> [SELECTED TEXT]:
====

We never prove the null hypothesis is true. Instead, we calculate the probability of observing our data given that the null hypothesis is true. If this probability is very low, we reject the null hypothesis.

To calculation this probability we use the fact that the slope of the regression line is an estimate and this estimate has uncertainty associated with it.

We can see that the slope estimate (the \(x\) row) has uncertainty by looking at the regression output:

summary(m1)$coefficients[1:2, 1:2]

              Estimate Std. Error
(Intercept) -0.7638353  0.6652233
x            2.1161160  0.1072104

We see the estimate of the parameter (slope) and a measure of uncertainty in the estimate: the standard error of the estimate.

The standard error is calculated as:

\[\sigma^{(\beta_1)} = \sqrt{ \frac{\hat\sigma^2}{\sum_{i=1}^n (x_i - \bar x)^2}}\]

Where \(\hat\sigma^2\) is the expected residual variance of the model. This is calculated as:

\[\hat\sigma^2 = \frac{\sum_{i=1}^n (y_i - \hat y_i)^2}{n-2}\]

Where \(\hat y_i\) is the predicted value of \(y_i\) from the regression model, and \(n\) is the number of observations. We divide by \(n-2\) because we have estimated two parameters (the intercept and the slope) from the data.

OK, let’s take a look at this intuitively. We have the estimate of the slope and the standard error of the estimate of the slope (when this standard error is larger, we are less certain about the estimate).

Here is an empty graph of the value of the slope estimate versus the standard error of the estimate:

Have a careful think about what combinations of slope estimate value and standard error value are more likely to have been observed by chance, and which combinations are less likely to have been observed by chance. Draw a copy of the graph and label areas where the slope estimate is more likely to have been observed by chance, and areas where it is less likely to have been observed by chance. (The answer is at the end of this chapter, so think about it before you look at the answer).

When the slope estimate is larger, it is less likely to have been observed by chance. And when the standard error is larger, it is more likely to have been observed by chance. How can we put these together into a single measure?

====

> [RECORDED DATA]:
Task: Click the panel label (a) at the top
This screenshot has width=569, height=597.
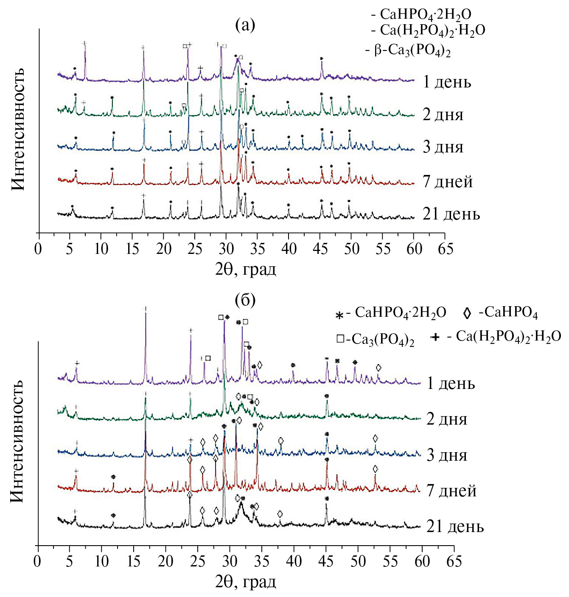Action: coord(245,25)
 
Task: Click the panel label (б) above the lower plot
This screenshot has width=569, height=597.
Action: coord(245,300)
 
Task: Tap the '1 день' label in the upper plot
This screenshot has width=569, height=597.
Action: coord(447,82)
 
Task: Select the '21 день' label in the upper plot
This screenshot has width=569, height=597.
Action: coord(451,214)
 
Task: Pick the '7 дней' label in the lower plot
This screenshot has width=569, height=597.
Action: coord(451,490)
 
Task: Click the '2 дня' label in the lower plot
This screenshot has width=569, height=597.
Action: coord(447,419)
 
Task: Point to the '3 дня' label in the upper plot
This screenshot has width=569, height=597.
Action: coord(443,147)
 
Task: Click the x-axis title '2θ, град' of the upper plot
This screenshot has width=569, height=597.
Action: coord(246,269)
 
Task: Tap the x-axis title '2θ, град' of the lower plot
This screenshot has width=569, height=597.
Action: coord(246,581)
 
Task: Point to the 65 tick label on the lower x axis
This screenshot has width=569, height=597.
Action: coord(454,561)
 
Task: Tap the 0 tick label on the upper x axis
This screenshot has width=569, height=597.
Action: coord(39,249)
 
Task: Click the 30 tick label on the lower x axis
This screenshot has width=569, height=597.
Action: coord(230,561)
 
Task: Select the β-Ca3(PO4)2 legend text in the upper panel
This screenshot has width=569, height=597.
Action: coord(412,51)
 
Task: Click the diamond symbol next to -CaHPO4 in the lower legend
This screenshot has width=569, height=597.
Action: coord(467,313)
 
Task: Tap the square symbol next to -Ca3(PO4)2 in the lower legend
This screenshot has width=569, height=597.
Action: coord(340,339)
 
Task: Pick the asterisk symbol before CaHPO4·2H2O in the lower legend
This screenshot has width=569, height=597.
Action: coord(339,315)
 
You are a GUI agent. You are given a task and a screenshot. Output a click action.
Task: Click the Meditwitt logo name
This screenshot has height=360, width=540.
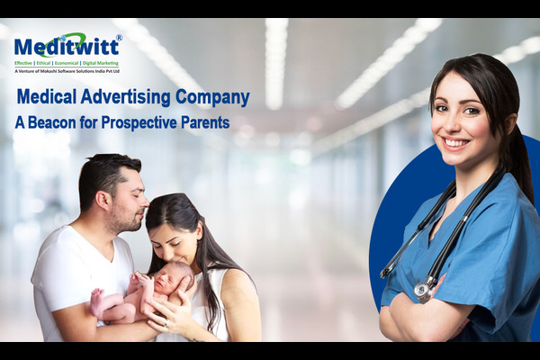67,47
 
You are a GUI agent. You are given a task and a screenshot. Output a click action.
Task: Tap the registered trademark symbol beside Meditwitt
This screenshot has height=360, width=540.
119,37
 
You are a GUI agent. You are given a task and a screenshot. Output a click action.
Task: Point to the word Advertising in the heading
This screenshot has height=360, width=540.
125,97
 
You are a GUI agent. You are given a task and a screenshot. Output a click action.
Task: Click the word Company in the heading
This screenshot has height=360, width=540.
212,98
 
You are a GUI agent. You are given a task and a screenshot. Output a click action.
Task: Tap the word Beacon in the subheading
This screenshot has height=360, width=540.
52,123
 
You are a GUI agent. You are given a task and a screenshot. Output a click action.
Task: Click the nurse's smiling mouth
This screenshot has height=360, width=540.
456,142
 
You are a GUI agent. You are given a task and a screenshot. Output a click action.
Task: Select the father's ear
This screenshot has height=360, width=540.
103,200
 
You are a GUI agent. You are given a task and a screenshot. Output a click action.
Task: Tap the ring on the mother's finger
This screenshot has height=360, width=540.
166,323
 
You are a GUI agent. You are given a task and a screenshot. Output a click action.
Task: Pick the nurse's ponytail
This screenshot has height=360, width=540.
519,166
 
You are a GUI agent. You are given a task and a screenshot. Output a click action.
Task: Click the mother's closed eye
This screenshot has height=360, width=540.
176,243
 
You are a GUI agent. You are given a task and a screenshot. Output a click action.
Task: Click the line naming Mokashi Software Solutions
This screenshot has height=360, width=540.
67,71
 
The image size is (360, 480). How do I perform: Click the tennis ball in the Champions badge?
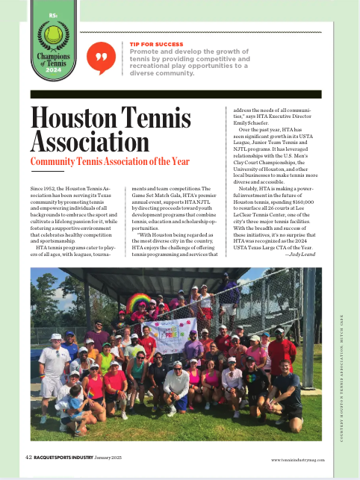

====

> [TASK INSTRUCTIONS]:
[A] Transcribe, word for word, the part of the passage on regression slopes that opens with the words containing "summary(m1)$coefficients[1:2, 1:2]" and closes with "of the estimate.".
[B] Answer these questions from the passage on regression slopes:
(i) What does the passage say we never prove?
(ii) What standard error is shown for the slope estimate in the x row?
(iii) Why is the sum of squared residuals divided by n-2?
The data above are separate material with no connection to the passage on regression slopes.

> [PER-TASK ANSWERS]:
[A]
summary(m1)$coefficients[1:2, 1:2]

              Estimate Std. Error
(Intercept) -0.7638353  0.6652233
x            2.1161160  0.1072104

We see the estimate of the parameter (slope) and a measure of uncertainty in the estimate: the standard error of the estimate.

[B]
(i) We never prove that the null hypothesis is true.
(ii) 0.1072104
(iii) Two parameters, the intercept and the slope, have been estimated from the data.